*DATA EXTRACT*.
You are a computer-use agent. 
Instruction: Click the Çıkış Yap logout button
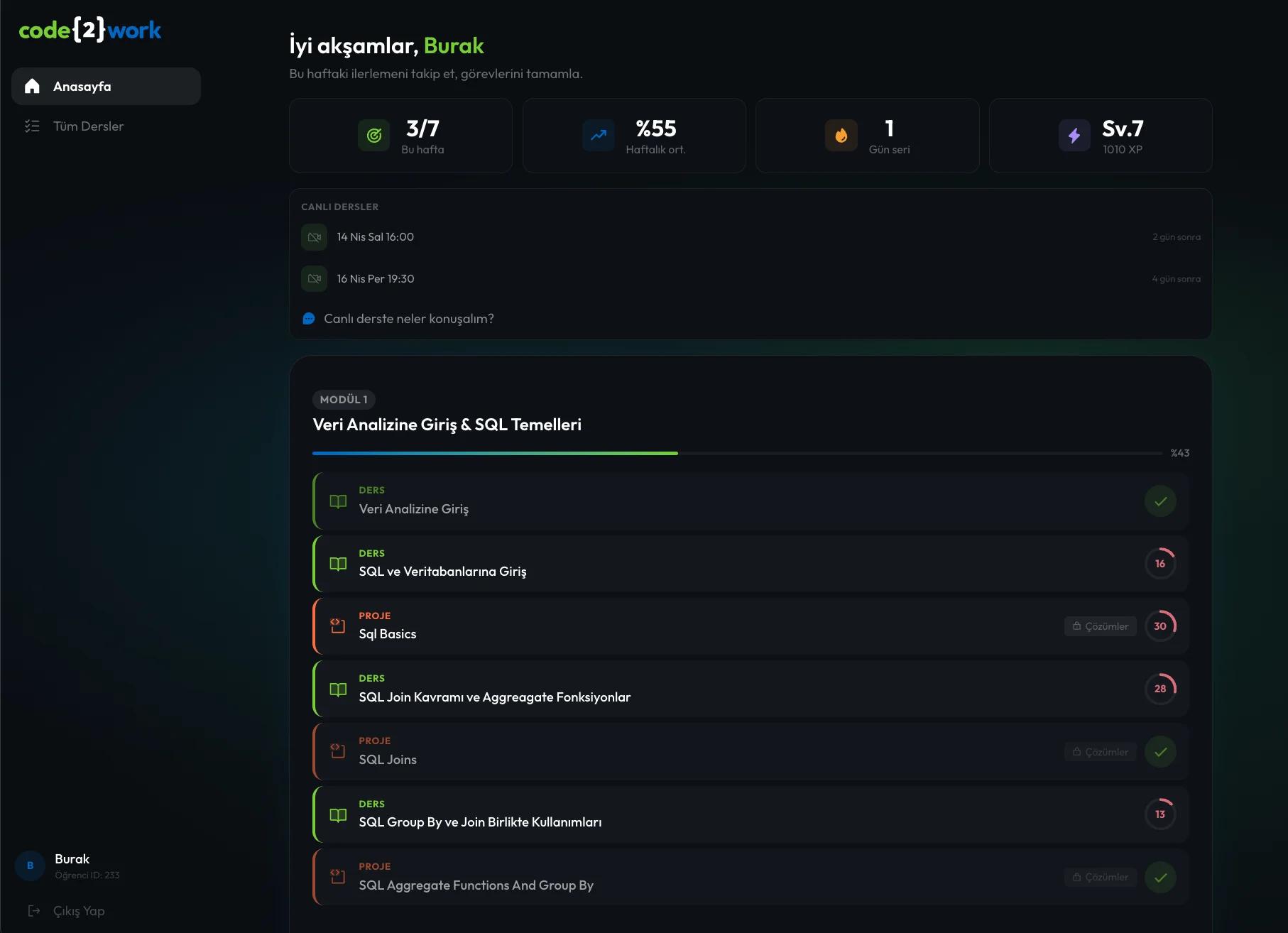78,911
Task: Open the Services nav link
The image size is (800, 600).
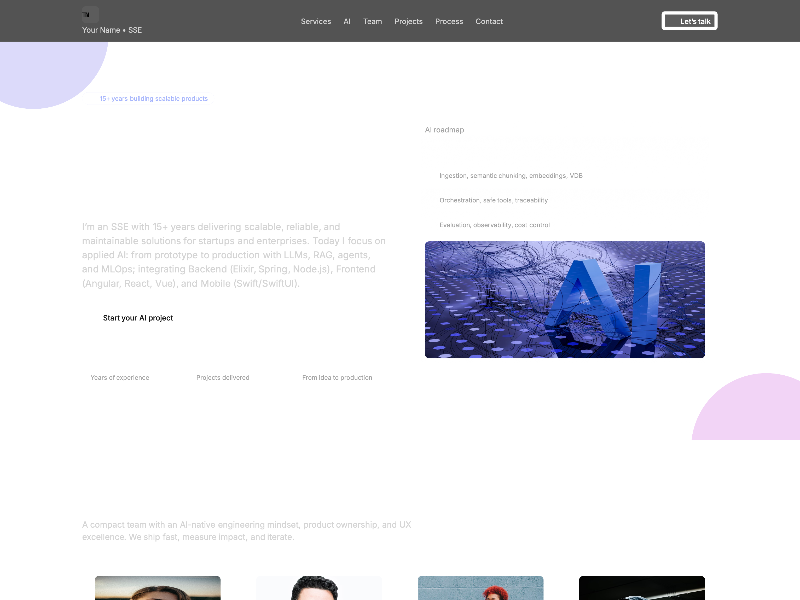Action: coord(316,21)
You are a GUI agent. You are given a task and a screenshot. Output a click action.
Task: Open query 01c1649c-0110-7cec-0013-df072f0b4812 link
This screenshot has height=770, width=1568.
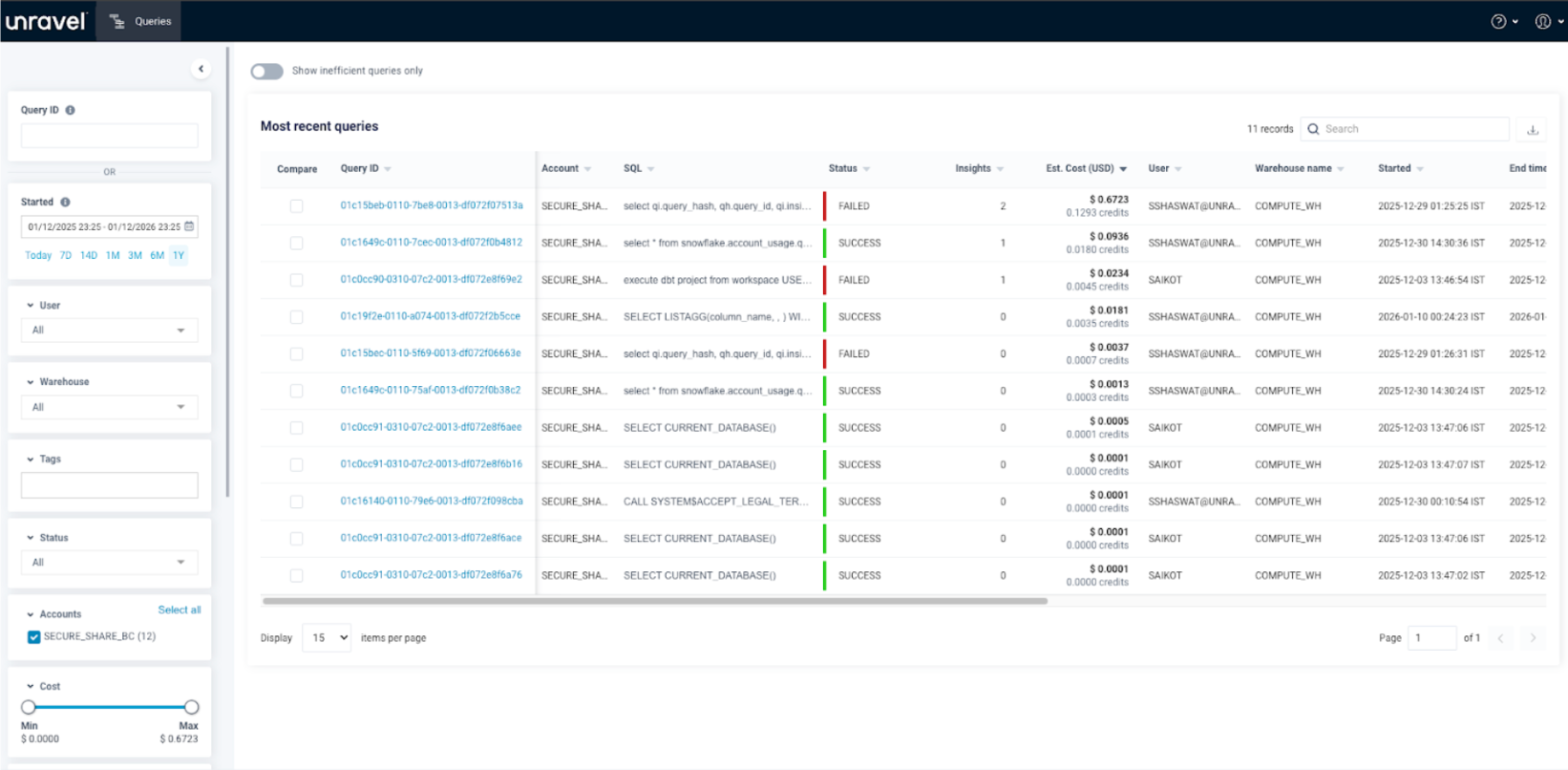click(432, 243)
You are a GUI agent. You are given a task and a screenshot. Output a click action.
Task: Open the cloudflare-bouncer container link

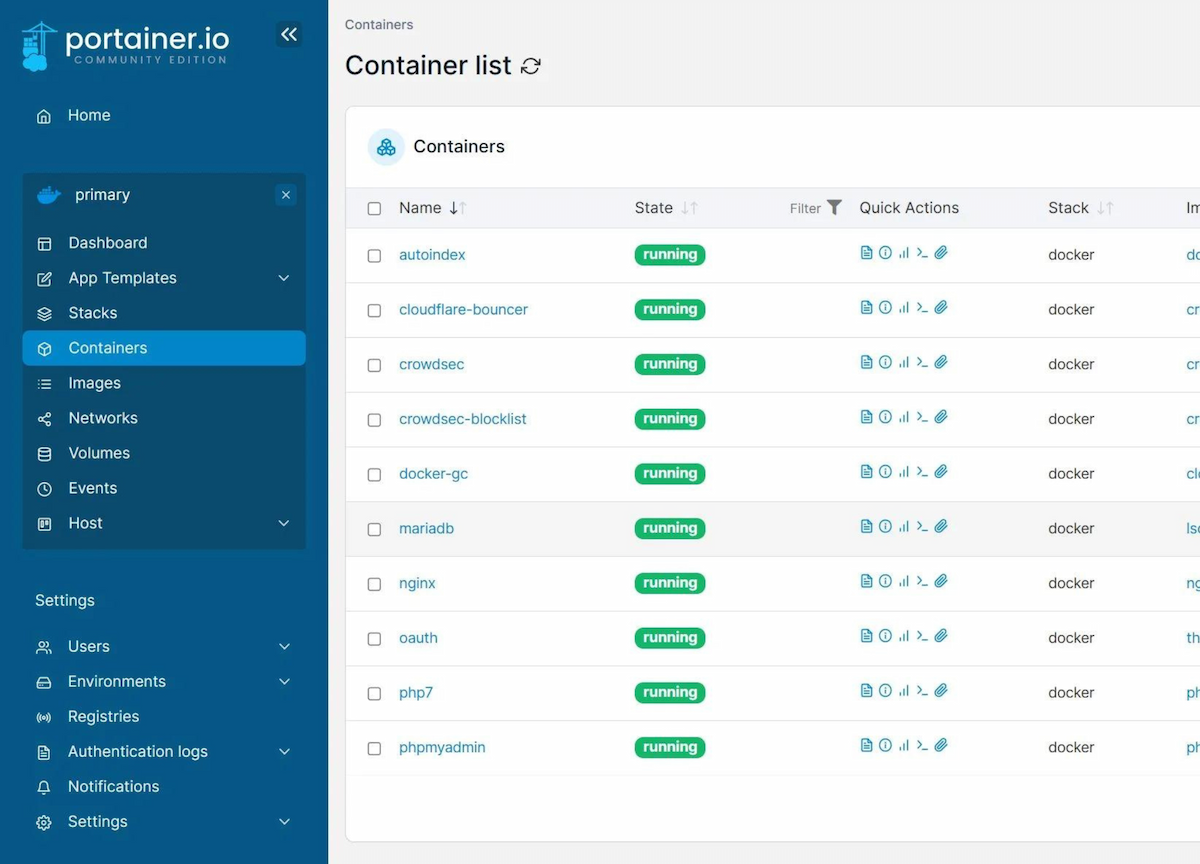point(463,310)
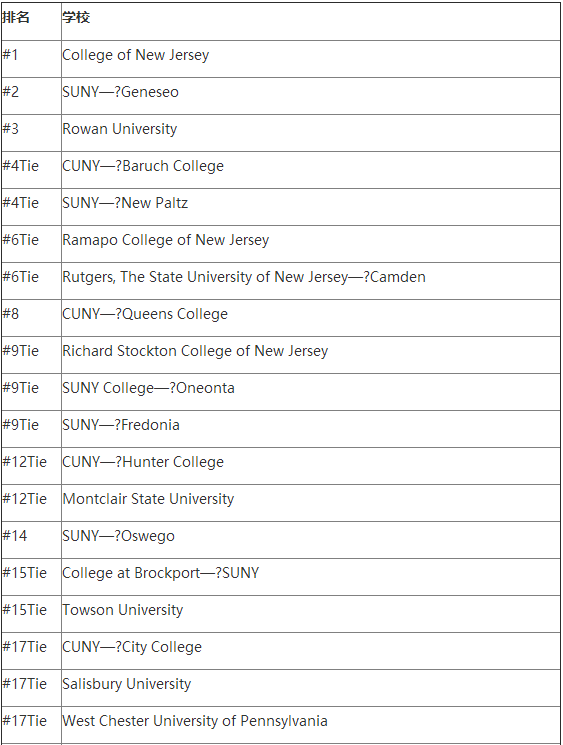Select Richard Stockton College of New Jersey
The width and height of the screenshot is (563, 745).
tap(195, 351)
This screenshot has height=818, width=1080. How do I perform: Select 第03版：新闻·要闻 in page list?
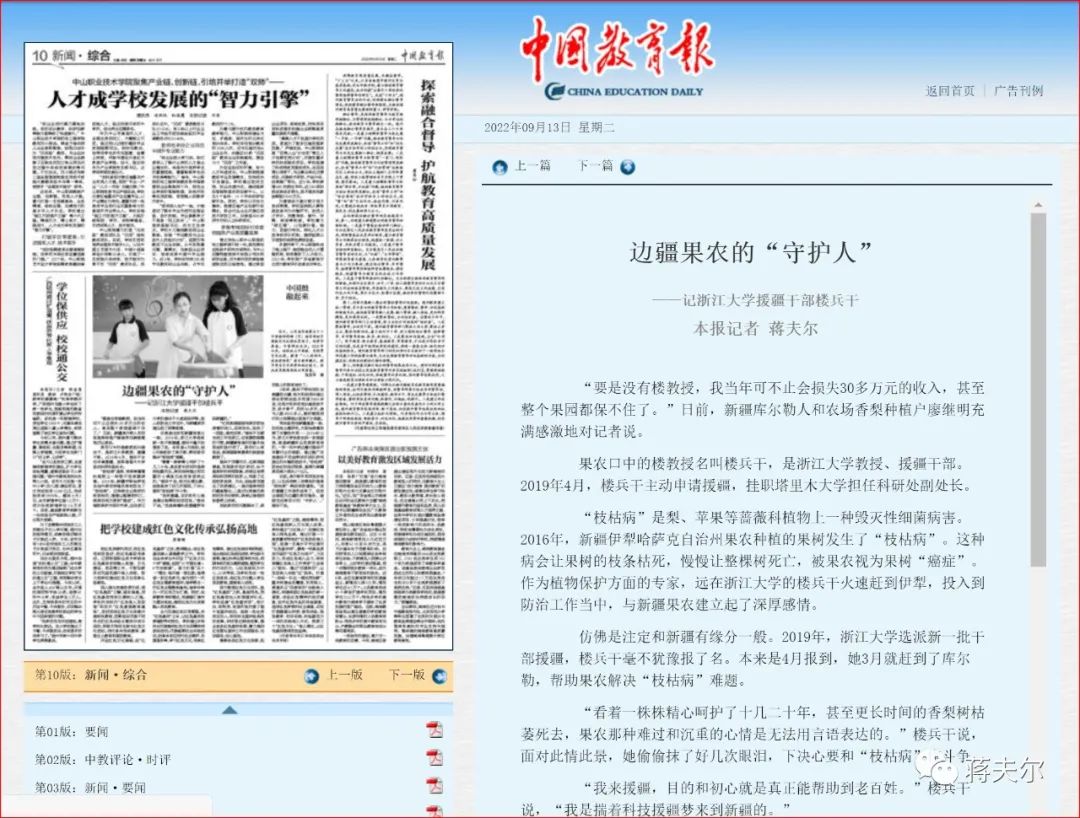(x=90, y=788)
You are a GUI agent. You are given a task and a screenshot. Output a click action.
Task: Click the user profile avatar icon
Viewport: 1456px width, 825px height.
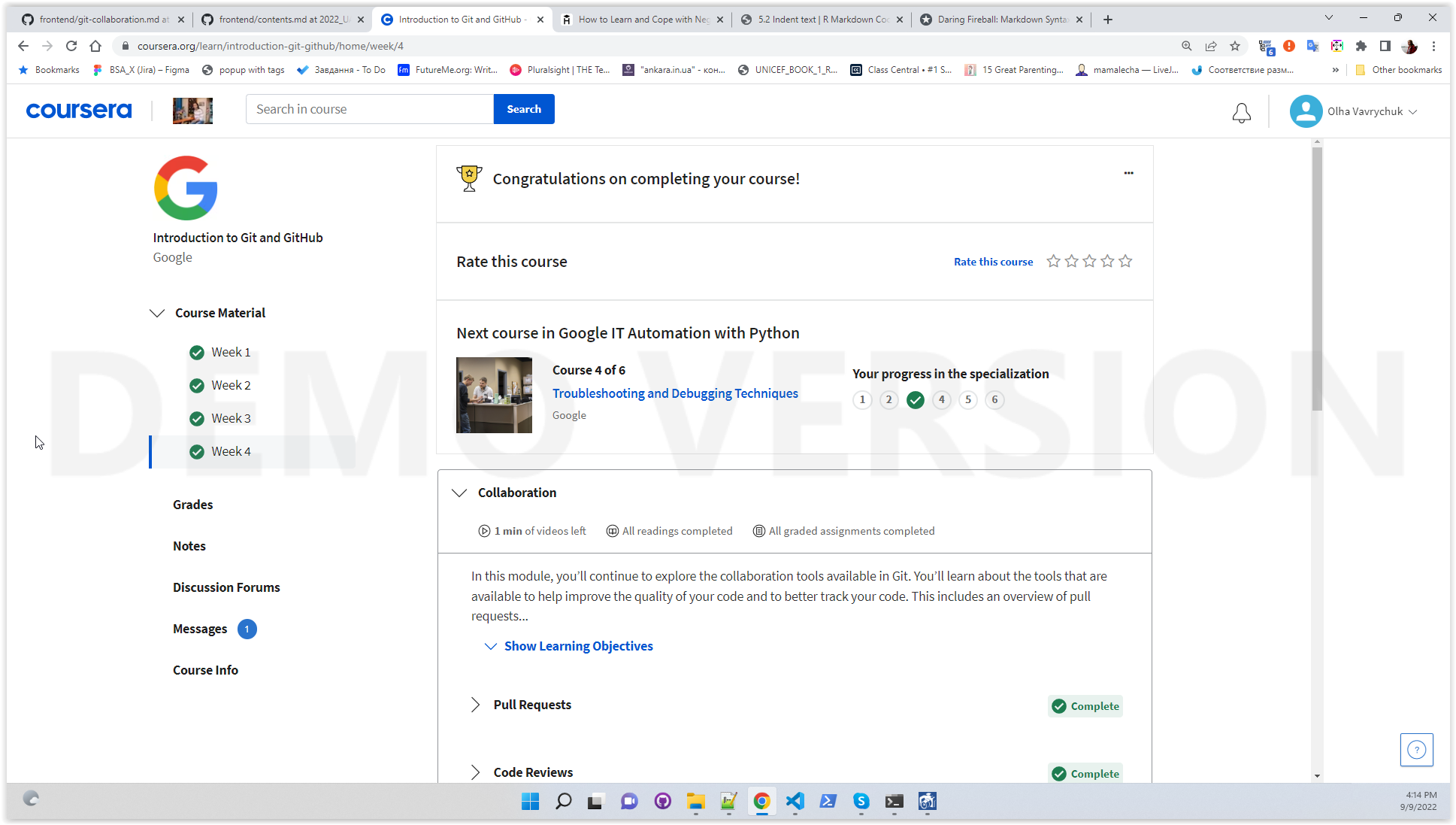1306,111
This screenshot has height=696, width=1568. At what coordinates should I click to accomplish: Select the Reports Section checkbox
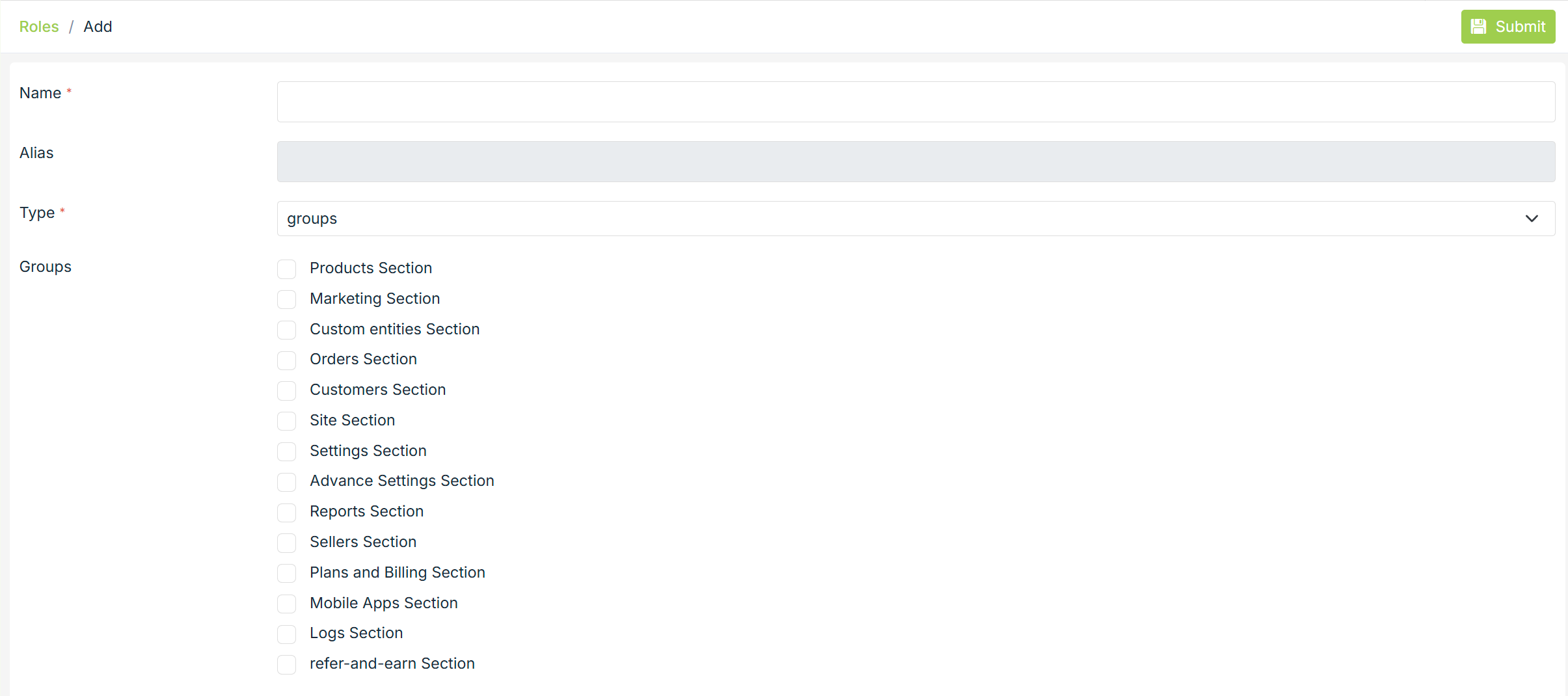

*TASK TO COMPLETE*. Print the records above again exactly. Leave out the images.

*RESPONSE BELOW*.
You are a computer-use agent. 
Instruction: Click the Çıkış Yap logout button
78,911
Task: Open the Services nav link
The image size is (800, 600).
Action: coord(316,21)
You are a GUI agent. You are given a task and a screenshot. Output a click action.
Task: Open query 01c1649c-0110-7cec-0013-df072f0b4812 link
This screenshot has height=770, width=1568.
click(432, 243)
You are a GUI agent. You are given a task and a screenshot. Output a click action.
Task: Open the cloudflare-bouncer container link

point(463,310)
Select Richard Stockton College of New Jersey
The width and height of the screenshot is (563, 745).
tap(195, 351)
This screenshot has height=818, width=1080. How do I perform: Select 第03版：新闻·要闻 in page list?
(x=90, y=788)
You are a GUI agent. You are given a task and a screenshot. Output a click action.
Task: Click the user profile avatar icon
Viewport: 1456px width, 825px height.
1306,111
This screenshot has height=696, width=1568. At what coordinates should I click to accomplish: Select the Reports Section checkbox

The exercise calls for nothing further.